Whereas, people who are given a growth mindset, this reflects their effort level, how hard they worked on something.
For Example, if they come home from an exam with the perfect scores,
I would say:
“wow, I can tell you must have studied really hard for this test, well done!”
This way, you're valuing the grind, not just the outcome. It's about effort, not some innate quality they either have or don't.
Instead of saying to them “Wow, you are so smart, good job!”
Because what would happen if they don’t do as well in the next exam?
If they have a fixed trait, they would take it personal and start feeling as if they are dumb which can lower their confidence and self esteem then this would lead to trying to prove that they are still the 'smart' kid.
Whereas, when you encourage them based on their effort, it would not feel as if it’s the end of the world if they did not score as high on the next exam. They just know next time they’ll have to study harder but they will not feel as if they are ‘dumb’ or stupid because they did not do as well.
Encouraging them to value hard work and grinding over inherent traits teaches resilience.
They'll learn that a setback isn't a verdict on their intelligence, it’s just a sign to try harder next time. No drama, just a lesson learned.
If I noticed they excel in a certain area of their life, (Intelligence, beauty, athletic ability etc…) I would not hide this from them.
I just would not make them believe that trait to be their entire personality. I would compliment them about it in moderation.
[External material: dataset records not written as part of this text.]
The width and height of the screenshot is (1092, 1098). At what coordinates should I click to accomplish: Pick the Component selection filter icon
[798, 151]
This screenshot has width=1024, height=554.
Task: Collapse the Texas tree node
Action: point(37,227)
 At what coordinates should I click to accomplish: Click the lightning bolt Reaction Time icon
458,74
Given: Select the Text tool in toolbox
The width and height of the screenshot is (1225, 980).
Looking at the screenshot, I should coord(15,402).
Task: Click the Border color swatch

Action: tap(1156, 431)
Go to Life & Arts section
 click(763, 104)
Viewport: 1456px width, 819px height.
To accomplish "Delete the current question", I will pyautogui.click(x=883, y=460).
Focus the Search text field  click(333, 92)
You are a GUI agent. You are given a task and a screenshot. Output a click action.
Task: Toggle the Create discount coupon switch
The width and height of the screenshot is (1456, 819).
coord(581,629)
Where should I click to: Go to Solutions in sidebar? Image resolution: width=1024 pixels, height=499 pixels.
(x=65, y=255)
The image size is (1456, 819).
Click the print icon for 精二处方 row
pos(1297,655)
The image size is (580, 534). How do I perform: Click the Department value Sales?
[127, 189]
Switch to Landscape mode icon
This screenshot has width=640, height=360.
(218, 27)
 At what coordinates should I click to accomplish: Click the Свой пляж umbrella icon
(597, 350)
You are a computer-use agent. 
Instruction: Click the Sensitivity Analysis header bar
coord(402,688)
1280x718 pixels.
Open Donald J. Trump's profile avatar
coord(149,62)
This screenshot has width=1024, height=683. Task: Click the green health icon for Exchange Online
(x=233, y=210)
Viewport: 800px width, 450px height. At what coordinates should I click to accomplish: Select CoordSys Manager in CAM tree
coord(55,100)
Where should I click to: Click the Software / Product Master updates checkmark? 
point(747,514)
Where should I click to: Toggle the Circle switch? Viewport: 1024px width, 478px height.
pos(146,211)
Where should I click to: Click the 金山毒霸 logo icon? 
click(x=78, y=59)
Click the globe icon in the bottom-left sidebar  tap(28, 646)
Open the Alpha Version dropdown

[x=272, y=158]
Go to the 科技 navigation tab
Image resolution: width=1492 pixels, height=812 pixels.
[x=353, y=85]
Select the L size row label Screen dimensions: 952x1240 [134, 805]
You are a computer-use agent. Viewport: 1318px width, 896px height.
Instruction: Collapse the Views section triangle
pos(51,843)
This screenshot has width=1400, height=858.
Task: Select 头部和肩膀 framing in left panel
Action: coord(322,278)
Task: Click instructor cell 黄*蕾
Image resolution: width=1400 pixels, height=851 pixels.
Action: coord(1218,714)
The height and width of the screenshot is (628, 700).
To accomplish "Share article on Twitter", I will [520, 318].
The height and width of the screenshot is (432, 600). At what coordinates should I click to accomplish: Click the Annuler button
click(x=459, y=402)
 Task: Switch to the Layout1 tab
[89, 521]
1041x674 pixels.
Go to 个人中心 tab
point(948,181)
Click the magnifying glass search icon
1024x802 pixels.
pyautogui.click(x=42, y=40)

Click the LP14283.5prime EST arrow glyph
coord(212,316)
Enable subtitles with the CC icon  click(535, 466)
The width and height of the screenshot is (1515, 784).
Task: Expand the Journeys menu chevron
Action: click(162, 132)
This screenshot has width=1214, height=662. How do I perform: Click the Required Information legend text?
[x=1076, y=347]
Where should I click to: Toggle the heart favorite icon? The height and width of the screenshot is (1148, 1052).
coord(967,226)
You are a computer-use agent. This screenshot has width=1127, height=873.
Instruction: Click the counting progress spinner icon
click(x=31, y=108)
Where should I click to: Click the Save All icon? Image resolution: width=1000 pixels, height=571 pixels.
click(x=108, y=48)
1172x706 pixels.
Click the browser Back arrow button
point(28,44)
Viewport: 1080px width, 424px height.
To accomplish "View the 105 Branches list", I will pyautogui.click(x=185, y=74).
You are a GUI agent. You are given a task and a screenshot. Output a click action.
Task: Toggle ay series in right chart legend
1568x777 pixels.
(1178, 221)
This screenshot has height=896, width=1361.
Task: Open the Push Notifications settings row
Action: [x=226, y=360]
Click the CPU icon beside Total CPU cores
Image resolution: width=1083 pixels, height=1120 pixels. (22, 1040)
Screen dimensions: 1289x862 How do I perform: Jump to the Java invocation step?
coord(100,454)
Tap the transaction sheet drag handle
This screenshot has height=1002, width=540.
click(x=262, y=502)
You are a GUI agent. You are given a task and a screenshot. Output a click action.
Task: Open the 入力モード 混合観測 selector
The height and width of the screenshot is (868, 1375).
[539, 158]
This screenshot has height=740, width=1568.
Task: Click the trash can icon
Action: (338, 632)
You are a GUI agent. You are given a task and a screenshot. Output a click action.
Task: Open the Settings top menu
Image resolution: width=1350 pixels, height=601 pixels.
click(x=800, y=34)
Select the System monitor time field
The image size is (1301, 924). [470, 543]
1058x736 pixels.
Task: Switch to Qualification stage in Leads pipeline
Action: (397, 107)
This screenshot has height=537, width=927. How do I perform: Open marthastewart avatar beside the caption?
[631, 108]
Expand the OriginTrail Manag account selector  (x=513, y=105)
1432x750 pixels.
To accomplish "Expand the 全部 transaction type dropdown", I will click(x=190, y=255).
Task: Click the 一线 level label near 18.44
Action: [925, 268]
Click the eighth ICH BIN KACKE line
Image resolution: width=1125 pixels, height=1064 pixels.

This is not about being harsh, but rather about not boxing them into a corner where their self-worth hinges on just one aspect of their being.
2. Forcing Them To Eat More / Less Than What They Actually Need
In some cultures, there is a lot of pressure to finish everything on the plate and it’s considered to be rude if you don’t finish the whole plate.
This is usually what leads to eating disorders.
They should learn to listen to their own bodies. They should eat when they're hungry and stop when they're full. Simple as that.
3. I Would Not Burden Them With My Own Emotional Problems
I would not lean on them for emotional support which is only fit for an adult.
Kids should NOT be used as a trauma or baggage dump.
The adult is supposed to be THEIR emotional support, not the other way around.
When parents use their kids for emotional support, it leads to them taking responsibility of the parents problems which leads to them feeling overwhelmed and confused.
When they grow up, they become people pleasers who have problems with putting themselves first.
They will struggle to love and care for themselves because they are always prioritising other peoples feelings and emotions above theirs.
4. I Would Never Force To Not Like Other Family Members.
Pushing kids to pick sides in the family drama would be a big NO.
It’s common for family to manipulate a child into having resentment for other family members.
Kids do not learn based of what you TELL them. They learn from what they SEE YOU doing.
I would not play any type of toxic, jealous games and try to distance them with other family members by force.
Playing those kinds of mind games, toxic games, trying to isolate them from family because of our own issues, is a masterclass in how not to handle conflict. It teaches them that manipulation, toxicity and bitterness is normal.
And even if they grow up and try to repair the relationship with the family member who was painted to be bad, it can be hard to rekindle those relationships.
I’d keep them out of toxic games, and even if they witnessed an argument, I’d also let them see us coming making up and coming to peace with things so we can gracefully move on.
It's about showing them that conflicts can end with peace, not hatred and permanent grudges. That's the lesson they need to learn.
5. Consent
This one would be big, especially if I had a daughter.
I would not do any sort of affection or physical touch without FIRST determining consent.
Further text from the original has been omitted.